秋から年末にかけてのパーティーシーズン。家族でまぐろを買って食べることも多くなるのではないでしょうか。魚に詳しい料理家で栄養士の田村佳子さんに、一般家庭でまぐろをおいしく食べるためのスーパーでの選び方、解凍・保存の方法を教わりました。

スーパーで選ぶ際のポイント

◆色
透き通ったような、発色のよい物を選びましょう。透明度がない白っぽい物は色が飛んでいる、鮮度のよくない印、透明感のないきつい赤色は添加物の色です。生のまぐろは鮮度が落ちると白くなり、冷凍まぐろは冷凍焼けや、ドリップで水分を失って白くなります。

◆筋
まぐろの中心に近い部分を「てんぱ」といい、この部分の柵には筋が無く濃い赤色をしています。これ以外の部分の柵には筋があります。 赤身好きな方には、箇筋が薄く少し斜めの線のようになっている身が、おすすめです。
筋がフローリングのように横縞で、幅のある白いライン状に見える部分は刺身にすると、筋が口の中に残るので避けましょう。
また、筋が分厚いものや、筋の幅が狭く、たくさん入っているものも除外します。
加熱する場合は、筋の部分はとろりと柔らかくなり、おいしく食べられます。調理によっては、安価に筋の多いところを買っても楽しめるでしょう。

■美味しく味わうための下処理や調理法、保存法

◆解凍方法
お風呂よりも熱いぐらいのお湯(40〜50℃)に食塩(水1リットルに対し、食塩30g)を入れ温塩水を用意し、まぐろをこの温塩水で洗います。
※解凍の際ドリップやうま味が外へ出ないようにするため食塩水を使用します。

2〜3分程度、温塩水で洗い、表面が少し解凍してきたらペーパータオルやきれいなふきんで水気をふき取ります。

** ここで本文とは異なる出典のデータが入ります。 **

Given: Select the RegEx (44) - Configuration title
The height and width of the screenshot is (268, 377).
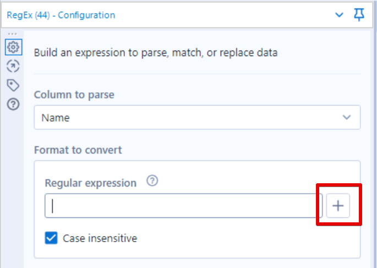Looking at the screenshot, I should (x=61, y=15).
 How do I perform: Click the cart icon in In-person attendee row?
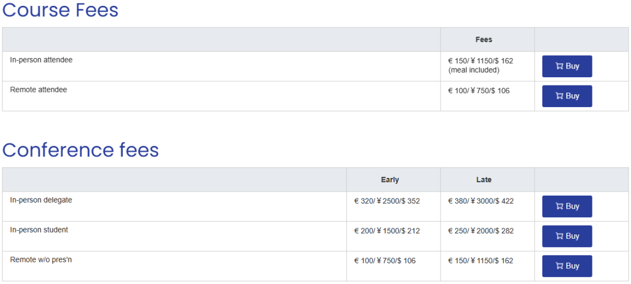tap(559, 66)
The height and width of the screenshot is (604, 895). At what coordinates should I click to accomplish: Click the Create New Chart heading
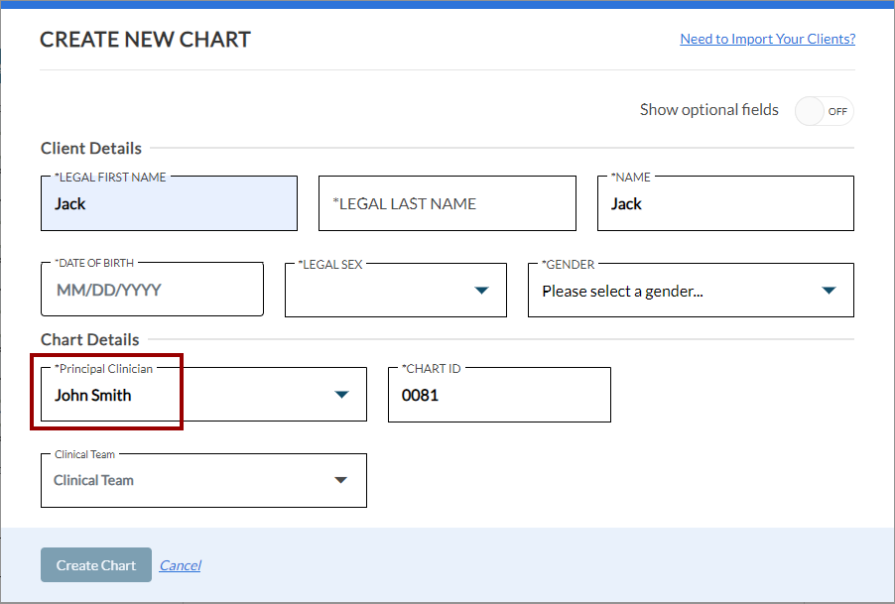point(145,40)
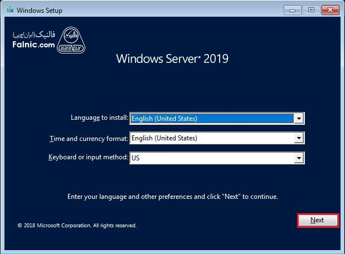Click the Windows Setup title bar text

(40, 10)
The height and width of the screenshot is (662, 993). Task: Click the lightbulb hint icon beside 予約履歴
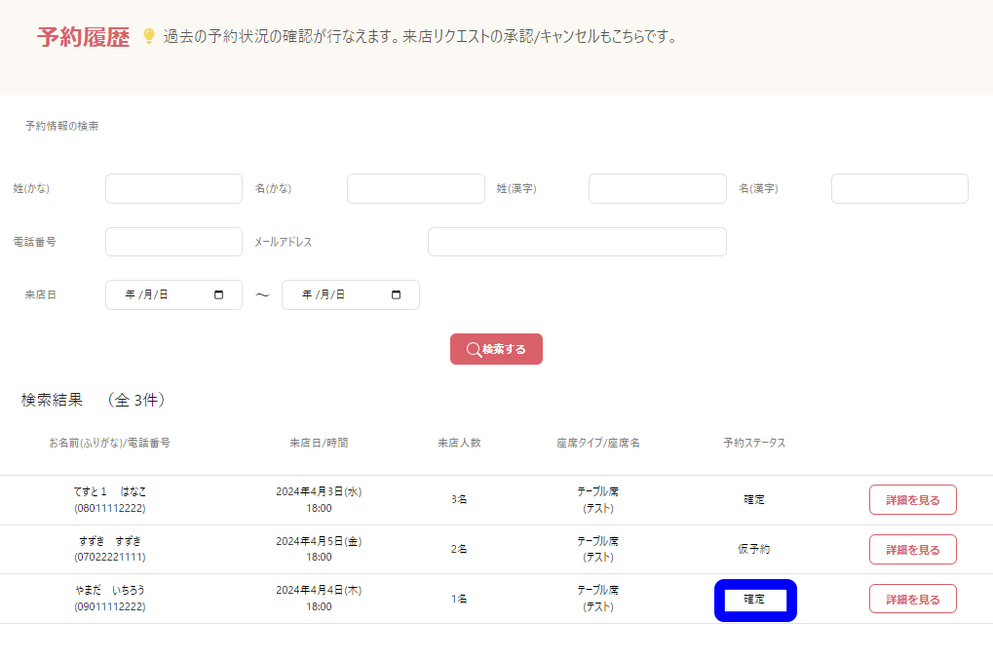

トレーやお皿にのせてラップをかけ、冷蔵庫で3〜4時間保存します。 解凍したら当日中に食べるようにします。まぐろの脂が酸化してしまうためです。特にトロの部分は酸化が激しいため注意してください。


◆保存方法
著しく味が落ち、色が悪くなるため、一度解凍したら再冷凍は好ましくありません。また、脂が酸化するため、なるべく食べる直前に切るようにして空気に触れさせない事が重要です。解凍されており、残ったまぐろは醤油だれに漬けるか、火を通して食べるなどがおすすめですが、冷蔵保存でも多少の保存は可能です。

■刺身の冷蔵保存方法
①血の色の水が出ていない事を確認し、出ている場合は冷蔵保存は避けた方がよいでしょう。
②パックから出してキッチンペーパー等で包みます。
③更にラップをするか、保存袋に入れてチルド室にて冷蔵保存します。